[EXERCISE PASSAGE]
Start of Block
Across several of the surveys, young workers show a high desire for union
representation but a low level of membership. In part this is due to the kinds
of employers for whom they work and forms of employment they have. Youth
tend to be concentrated in small workplaces, often working part time, with
high turnover rates. Their attitudes toward work also tend to be weakly
formed, so their demand for unionism is volatile and subject to change through
experience. All these factors conspire to make them more difficult for unions
to organize and easy to lose. Nevertheless, these workers are more likely to be
vulnerable to exploitation by powerful employers. First contact with these
workers is very important in shaping subsequent attitudes to unionism.
Unions need to develop new models of organizing these workers, be it via
a sectoral focus on industries in which they predominate or focus on particular
employers. A key element of success will be in informing them on how to organize. Young workers tend not to know their rights or how to go about
forming a union. Some unions such as the United Food and Commercial
Workers in Canada have created a separate youth department in which they
deploy youth organizers, to organize workplaces from the inside and educate
youth about their rights.
There are new techniques available for reaching out to workers and new
forms of quasi-membership. The AFL-CIO's Working America has created a
coalition of community networks to promote social justice actions, as well as
unionization, using the Internet (Freeman 2005). Exploitation of technology
is critical for unions anywhere. In the United Kingdom, Unison has a site for
working students. Australian unions offer Workers Online, a news and information
source. Washtech, the loose affiliation of high-tech workers at Microsoft,
is an organization of workers separate from their places of work.
Through such quasi-memberships, unions can offer some workers access to
collective resources and services without collective bargaining. Eventually
though, unions will have to find ways to transition these people from virtual
to real members.
Much of the unmet demand for voice is in small organizations (e.g., Boxall,
Haynes, and Macky 2005, 7). Here it is most costly for unions to organize,
yet most important for members to be self-reliant because of the high
costs per unit of servicing. Formal structures such as works councils are least
appropriate, because small businesses are largely run on informal lines (Callus,
Kitay, and Sutcliffe 1992). Compared to others, small business workers
often prefer to deal directly with management, though this does not mean
intrinsic opposition to collective representation (Campolieti, Gomez, and
Gunderson 2005, Tables A3 and A4). Unions need different approaches.
Means of developing networks across organizations, including through use of
new technology, and providing education and training to enable small business
workers to effectively stand up for themselves, are issues to consider.
Cooperation and consolidation
Once unions have successfully organized a workplace, they must establish
an ongoing negotiated relationship with the employer, with greater levels
of cooperation emerging, though conflict will not disappear. It is essential
that unions bed down the relationship so they can move on (Crosby 2005). A
union cannot afford perpetual conflict. A large proportion of surveyed workers
indicated their desire for some form of "cooperation" between workers
and management. Although comparisons over time are not part of the study,
in the Australian case there is some evidence that the focus on cooperation
increased over thirteen years. A 1991 survey of employees in thirty-six Australian workplaces found 55 percent of union members agreed that unions
"really tried to cooperate" with management (data from study originally published
in Peetz 1996). The 2004 Australian telephone survey had a figure of
70 percent for the same question (Teicher et al. 2005). Increases were also
recorded in the proportions saying that management tried to cooperate with
unions, that unions should cooperate more with management, and that management
should cooperate more with unions. Although there are differences
in survey sample and method, higher reporting rates may have been driven
by the greater focus on "cooperation" and efficiency coming from changed
economic and institutional circumstances in the 1980s.
End of Block
[ABOUT THIS TASK]
For each statement, say yes or no to whether it agrees with the text on union organizing, and quote the words from the text that decide it.
1. Young workers tend to be concentrated in large workplaces.
2. The 2004 Australian telephone survey recorded a figure of 70 percent.
3. Small business workers are intrinsically opposed to collective representation.
The rows come from a different source than the text on union organizing.

[INFORMATION SUPPLIED]
Start of Block
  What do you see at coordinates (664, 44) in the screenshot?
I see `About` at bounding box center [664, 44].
End of Block
Start of Block
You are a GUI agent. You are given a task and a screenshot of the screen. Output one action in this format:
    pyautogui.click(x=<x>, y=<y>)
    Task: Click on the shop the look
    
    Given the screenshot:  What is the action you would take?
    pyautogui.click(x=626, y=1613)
End of Block
[SOLUTION FOR THIS TASK]
1. No: "Youth tend to be concentrated in small workplaces"
2. Yes: "The 2004 Australian telephone survey had a figure of 70 percent for the same question"
3. No: "this does not mean intrinsic opposition to collective representation"